MotoGP Technology by Neil Spalding
If you follow motorcycle racing I think you'll enjoy this book.  It covers the entire 990cc era, 2002 to 2006, looking at all major components of the bikes, plus an in-depth look at each team.  Spalding traces out how the teams continually narrowed their focus on what made a winning bike with each new season.  The biggest revelation to me was that all the lessons that it seemed to take all the other teams till the end of the 990 era to figure out, Honda understood before the two-stroke smoke of '01 had even cleared  Their V-5 engine took advantage of the new rulebook in an ingenious fashion.

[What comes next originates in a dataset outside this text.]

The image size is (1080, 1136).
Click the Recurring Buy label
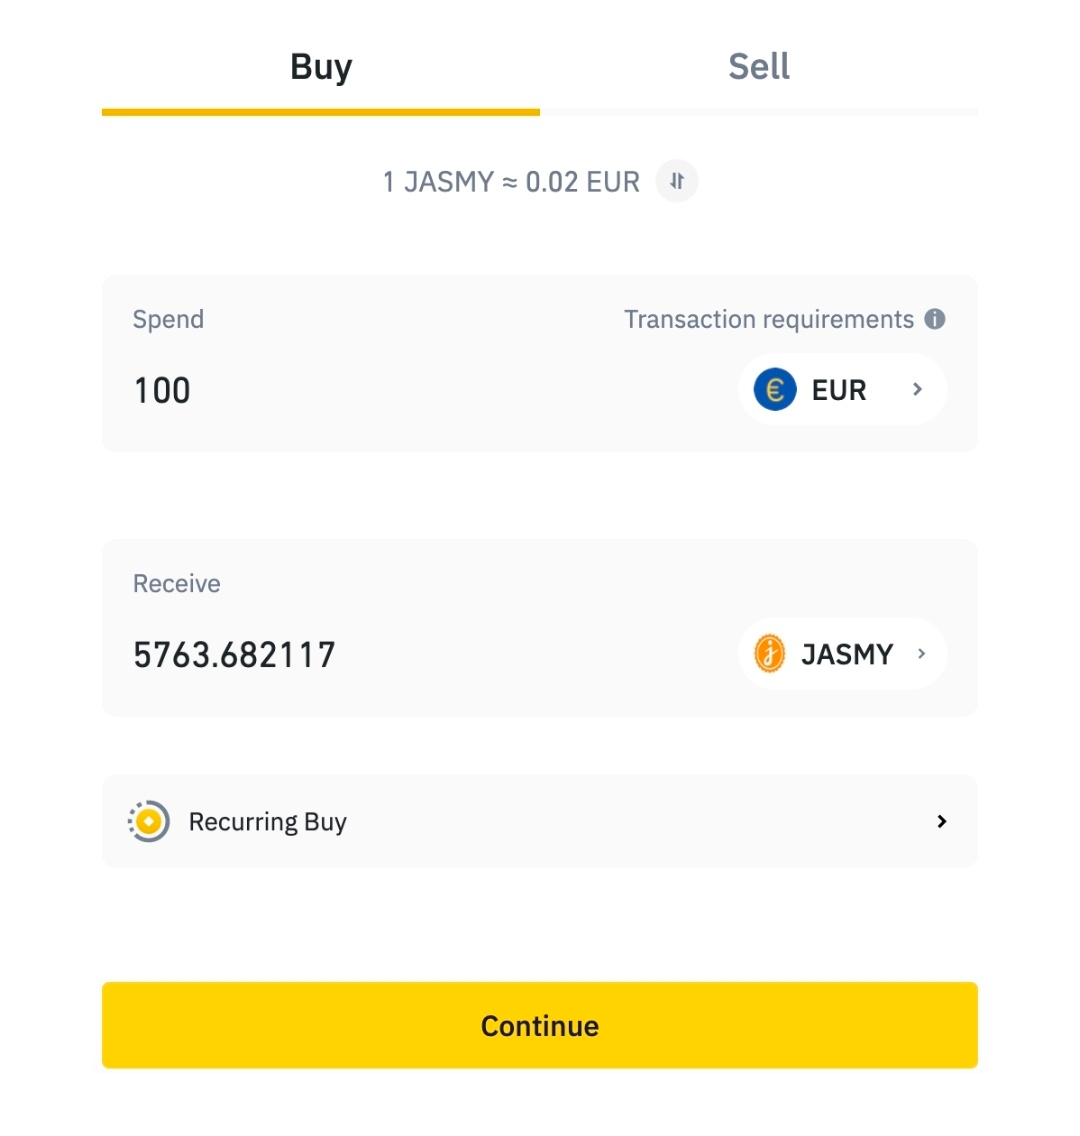point(267,822)
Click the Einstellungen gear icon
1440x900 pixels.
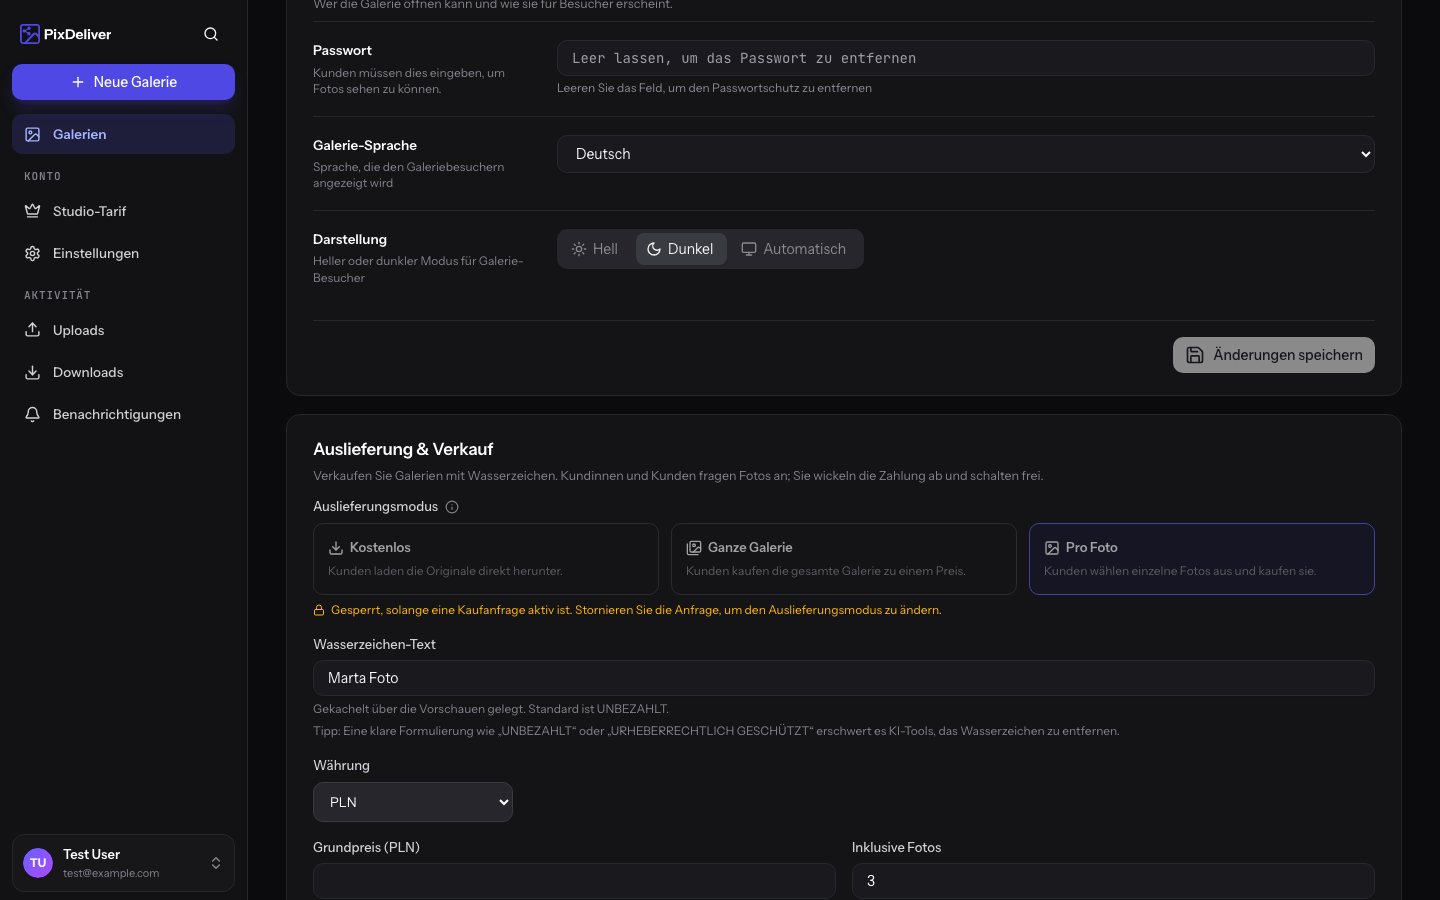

So much so, it's no wonder it took Yamaha three years AND the help of Rossi and Burgess to barely eclipse the RCV. Great reading!    (Click the book to see it at Amazon.com)

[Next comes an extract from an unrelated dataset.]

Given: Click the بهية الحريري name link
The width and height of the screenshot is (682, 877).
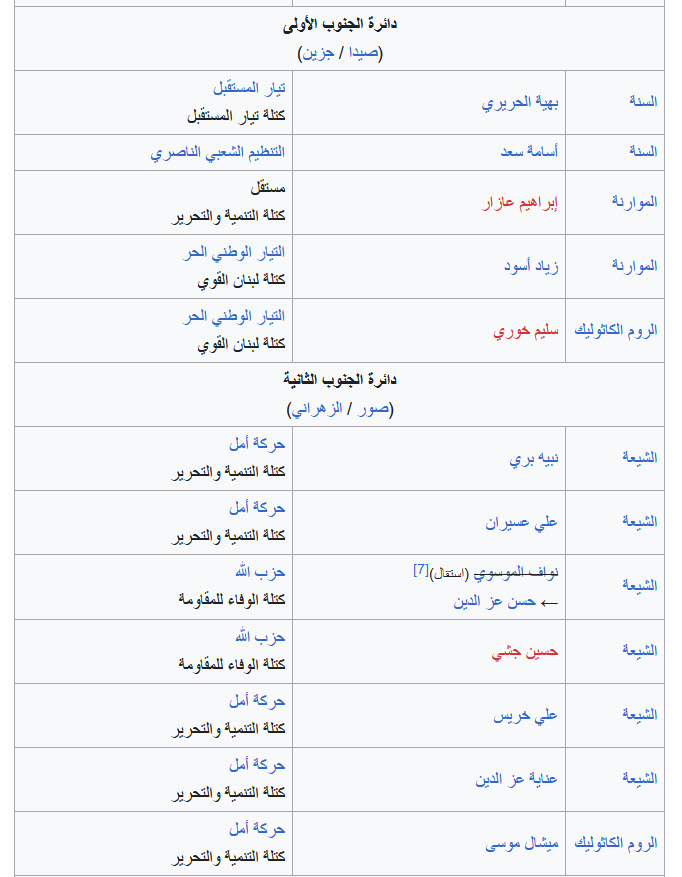Looking at the screenshot, I should click(x=520, y=102).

Motorcycle Design and Technology by Gaetano Cocco

This is a fairly technical look at motorcycles by one of Aprilia's own engineers.  It includes formulas, physics diagrams, and discussions of almost all aspects of modern motorcycles - materials, aerodynamics, shaft vs chain drive, you name it.  If you like the really technical aspects of riding, this is one of the few books out there on the subject. Very intersting reading. (Click the book to see it at Amazon.com)


Sport Riding Techniques by Nick Ienatsch

I've been reading Nick's articles in the bike mags for years.  He was also my instructor at the Freddy Spencer School a few years back and he did an excellent job.  Nick covers all the basics of riding in a way that's easy to follow and at the very end he talks about 'The Pace', a technique a lot of riders use to control their speed and still have fun riding together. Great for new riders.  (Click the book to see it at Amazon.com)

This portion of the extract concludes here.